__The input__
☆ ☆ ☆ ☆ ☆ ☆ ☆

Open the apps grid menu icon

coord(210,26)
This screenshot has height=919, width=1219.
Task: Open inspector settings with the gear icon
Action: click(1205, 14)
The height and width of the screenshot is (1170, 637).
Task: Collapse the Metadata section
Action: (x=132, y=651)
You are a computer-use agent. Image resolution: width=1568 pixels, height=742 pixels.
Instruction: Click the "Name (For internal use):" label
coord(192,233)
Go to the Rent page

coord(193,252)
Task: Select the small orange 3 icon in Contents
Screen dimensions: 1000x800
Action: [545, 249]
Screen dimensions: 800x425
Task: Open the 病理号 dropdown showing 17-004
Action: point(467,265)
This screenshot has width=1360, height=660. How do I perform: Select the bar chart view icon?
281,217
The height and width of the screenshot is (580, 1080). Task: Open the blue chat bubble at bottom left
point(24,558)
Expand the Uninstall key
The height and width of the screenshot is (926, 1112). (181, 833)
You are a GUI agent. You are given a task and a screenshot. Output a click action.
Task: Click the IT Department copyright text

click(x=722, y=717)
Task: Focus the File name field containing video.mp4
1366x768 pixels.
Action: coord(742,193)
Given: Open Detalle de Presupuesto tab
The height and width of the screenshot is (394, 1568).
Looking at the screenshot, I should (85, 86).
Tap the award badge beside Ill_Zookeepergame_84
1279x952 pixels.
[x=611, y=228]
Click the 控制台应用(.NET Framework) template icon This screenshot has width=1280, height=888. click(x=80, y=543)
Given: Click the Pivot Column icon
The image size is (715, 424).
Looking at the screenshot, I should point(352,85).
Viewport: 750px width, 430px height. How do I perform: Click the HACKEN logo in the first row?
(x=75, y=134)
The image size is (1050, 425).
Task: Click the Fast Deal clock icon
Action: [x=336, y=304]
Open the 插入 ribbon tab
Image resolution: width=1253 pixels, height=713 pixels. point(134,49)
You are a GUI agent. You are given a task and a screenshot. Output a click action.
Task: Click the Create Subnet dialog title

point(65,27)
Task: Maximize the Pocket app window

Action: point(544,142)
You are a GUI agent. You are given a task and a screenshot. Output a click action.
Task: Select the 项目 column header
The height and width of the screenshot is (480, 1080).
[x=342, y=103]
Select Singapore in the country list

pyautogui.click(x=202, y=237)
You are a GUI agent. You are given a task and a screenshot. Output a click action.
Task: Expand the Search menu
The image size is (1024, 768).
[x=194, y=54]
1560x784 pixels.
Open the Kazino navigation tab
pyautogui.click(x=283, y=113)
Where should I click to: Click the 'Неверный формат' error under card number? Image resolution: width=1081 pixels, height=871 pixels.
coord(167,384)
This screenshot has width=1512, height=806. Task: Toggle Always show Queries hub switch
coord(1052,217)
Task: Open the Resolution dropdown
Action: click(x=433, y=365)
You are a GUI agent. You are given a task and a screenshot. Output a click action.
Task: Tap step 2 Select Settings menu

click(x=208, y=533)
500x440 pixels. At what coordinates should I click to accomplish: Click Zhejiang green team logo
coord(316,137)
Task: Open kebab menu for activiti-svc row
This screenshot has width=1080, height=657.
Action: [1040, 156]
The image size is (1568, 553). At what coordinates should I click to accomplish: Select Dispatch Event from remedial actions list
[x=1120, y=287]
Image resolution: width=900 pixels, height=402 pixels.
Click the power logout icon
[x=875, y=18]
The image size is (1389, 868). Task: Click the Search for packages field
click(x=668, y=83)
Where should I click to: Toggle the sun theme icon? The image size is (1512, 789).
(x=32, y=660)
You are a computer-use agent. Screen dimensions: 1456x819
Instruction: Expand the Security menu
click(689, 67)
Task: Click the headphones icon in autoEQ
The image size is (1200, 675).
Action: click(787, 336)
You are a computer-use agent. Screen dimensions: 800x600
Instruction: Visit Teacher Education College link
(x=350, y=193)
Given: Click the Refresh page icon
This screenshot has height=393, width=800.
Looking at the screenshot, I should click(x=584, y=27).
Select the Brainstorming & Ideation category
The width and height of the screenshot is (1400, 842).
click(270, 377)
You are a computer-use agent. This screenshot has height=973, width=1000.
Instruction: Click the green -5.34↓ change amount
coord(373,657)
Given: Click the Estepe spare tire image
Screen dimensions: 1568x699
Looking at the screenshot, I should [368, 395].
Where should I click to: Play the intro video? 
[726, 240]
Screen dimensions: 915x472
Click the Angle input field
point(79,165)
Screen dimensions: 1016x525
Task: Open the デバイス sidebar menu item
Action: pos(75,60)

☆ ☆ ☆ ☆ ☆ ☆ ☆

__What the exercise asks__
When a line in the data holds the word "computer", show that line.

__Answer space__
You are a computer-use agent. Image resolution: width=1568 pixels, height=742 pixels.
You are a computer-use agent. Screen dimensions: 1456x819
You are a computer-use agent. Screen dimensions: 800x600
You are a computer-use agent. This screenshot has height=973, width=1000.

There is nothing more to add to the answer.